§ **Task goal**:
Reproduce, word for word, the stretch of the Auraria PB passage below that opens with "However, staff, overall, saw" and closes with "as occasional consultants.".

§ **Source**:
Campus Staff Critiques: More Collaboration

Campus staff reported being skeptical of PB when it began. One staff member thought the process sounded “too good to be true,” and other staff were unsure whether a new student organization would be able to implement the process. For those reasons, among others, they were less willing to work with PB organizers.

However, staff, overall, saw PB as beneficial, and, once the process was underway, were excited to work with students. Staff wished they had been better incorporated into the process and embraced as collaborative partners, rather than as occasional consultants.

Communication is number one. They [staff] felt ambushed and felt like their word was misunderstood, as far as what’s a true commitment versus just possibilities … Every little missed communication adds up to shoot them [PB organizers] in the foot. They need to build relationships to sustain it. It [Auraria PB] has an air of defiance, which administration doesn’t do a great job with because they’re so willing to help. You don’t need to do that if people are already on board. Just be more collaborative. It felt like they were just using us for what they needed.
— Auraria Campus Staff Member
If I would change anything, I wanna be allowed to be more involved. I get the benefit of it being student-led and student-focused. I just think I could have helped more … .
— Auraria Campus Staff Member

Moving Forward

Auraria PB deserves to be repeated. That was the sentiment expressed from every stakeholder in the process. The highlights and critiques were shared, in part, across steering committee members, budget delegates, and campus staff members, as demonstrated throughout this report. Moving forward, organizers ought to take care to consider how PB can be used to the greatest benefit of the campus, especially students.

[I] wish we defined things, how do you define success and what are those things needed. Some of the tension felt was we were defining success in very different ways. Success was very different. For you, it was building community. We were talking about different things about what we wanted.
— Auraria PB Organizer
The only improvement could have been over-communicate. Over-communicate with everybody involved.
— Auraria Campus Staff Member
I just do personally believe if we don’t really get serious about practicing decision making with each other, there’s no way that our generation is gonna have a chance to create the large scale change that we need to ensure, or even have a chance at a livable future for a lot of people … I think that processes like these help us map when and why we might be giving away our power.
— Budget Delegate

Finally, there was overwhelming agreement that the merits of Auraria’s first PB process outweighed the challenges in what was a dedicated effort to involve students in social change on the Auraria campus.

§ **Supplied information**:

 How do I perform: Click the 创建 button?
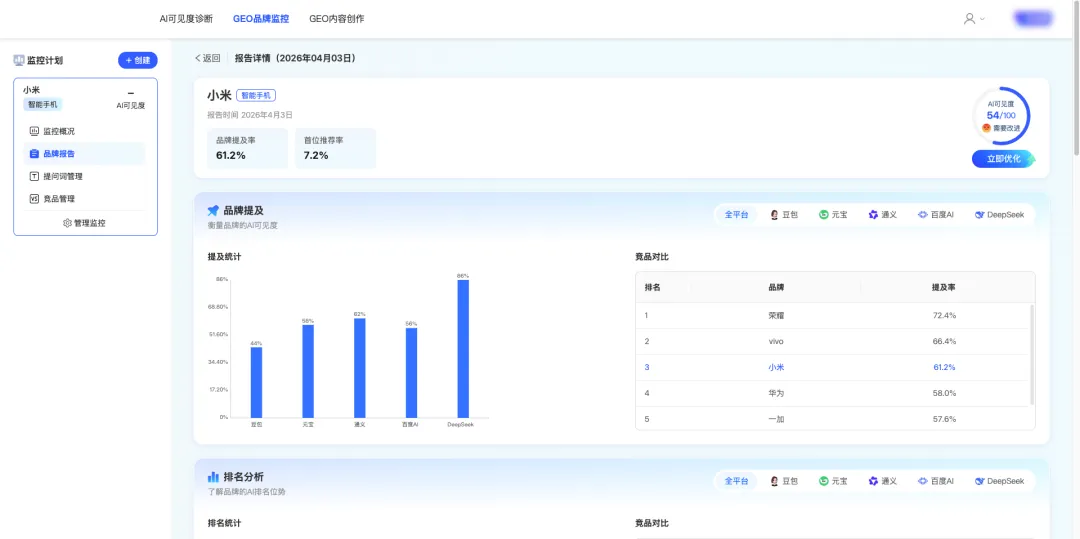(138, 61)
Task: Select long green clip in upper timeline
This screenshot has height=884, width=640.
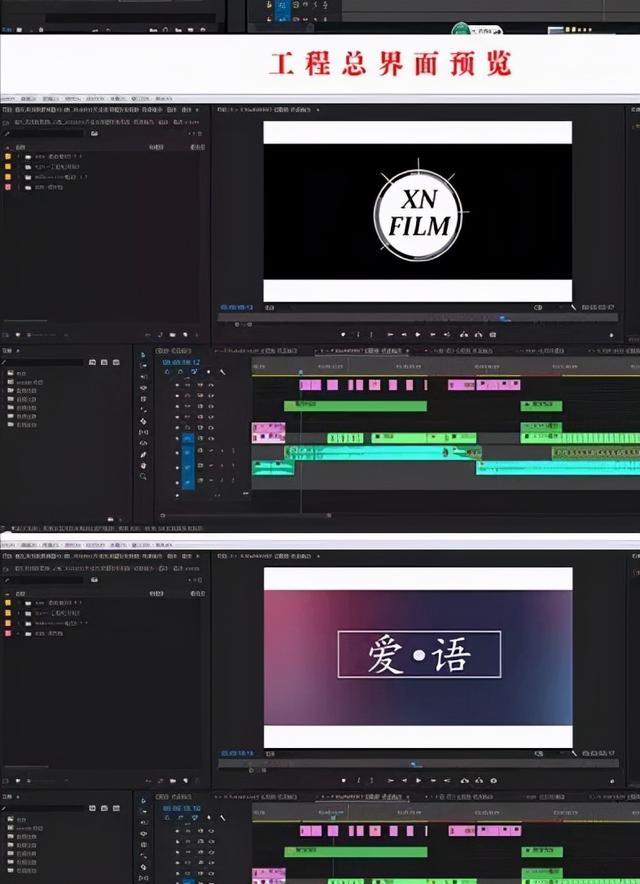Action: tap(355, 406)
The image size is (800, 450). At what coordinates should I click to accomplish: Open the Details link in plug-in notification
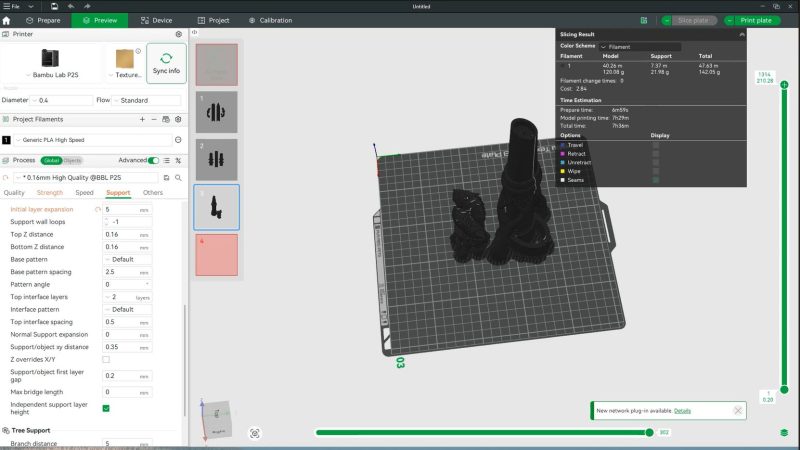coord(682,410)
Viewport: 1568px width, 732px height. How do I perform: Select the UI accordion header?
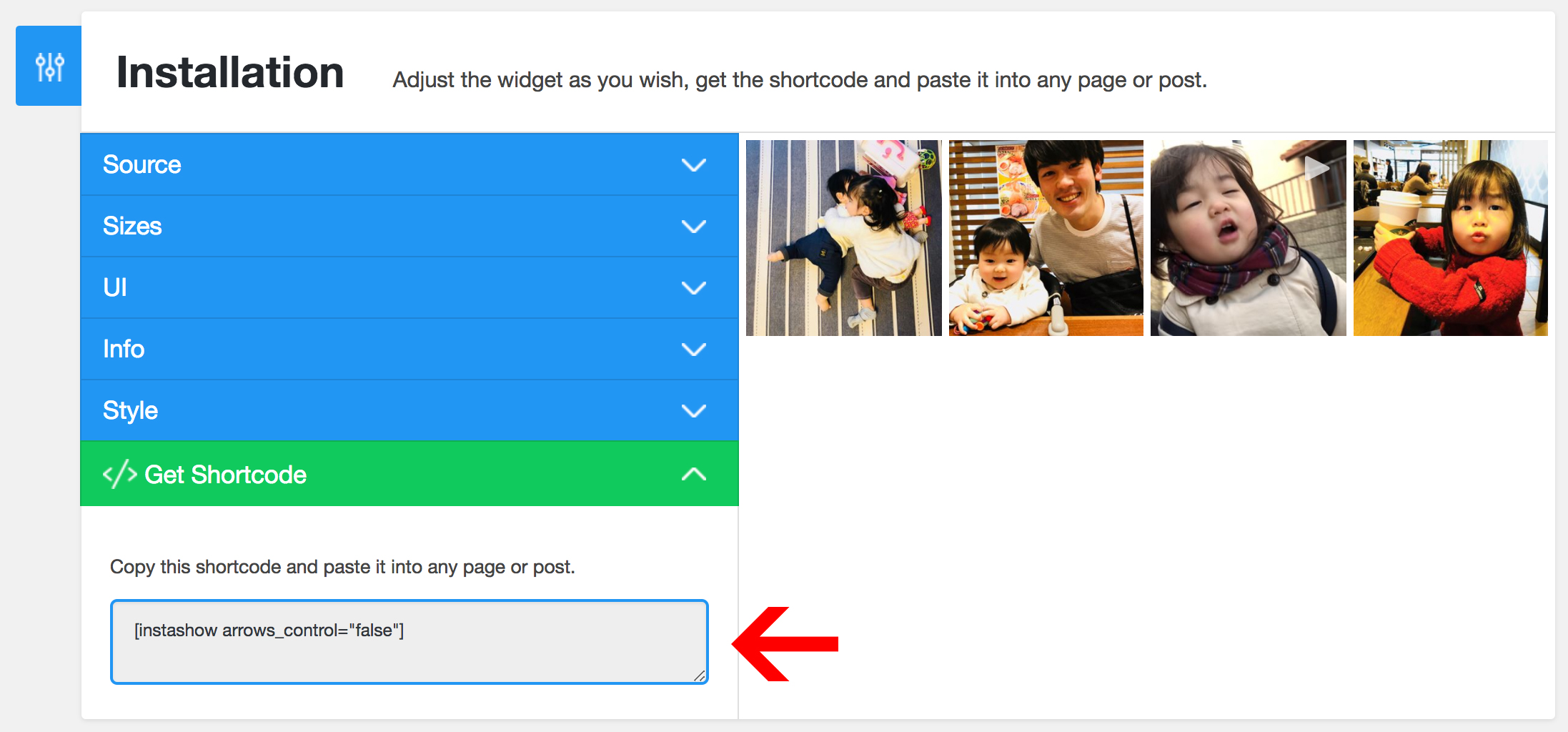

§ **Response to this task**:
However, staff, overall, saw PB as beneficial, and, once the process was underway, were excited to work with students. Staff wished they had been better incorporated into the process and embraced as collaborative partners, rather than as occasional consultants.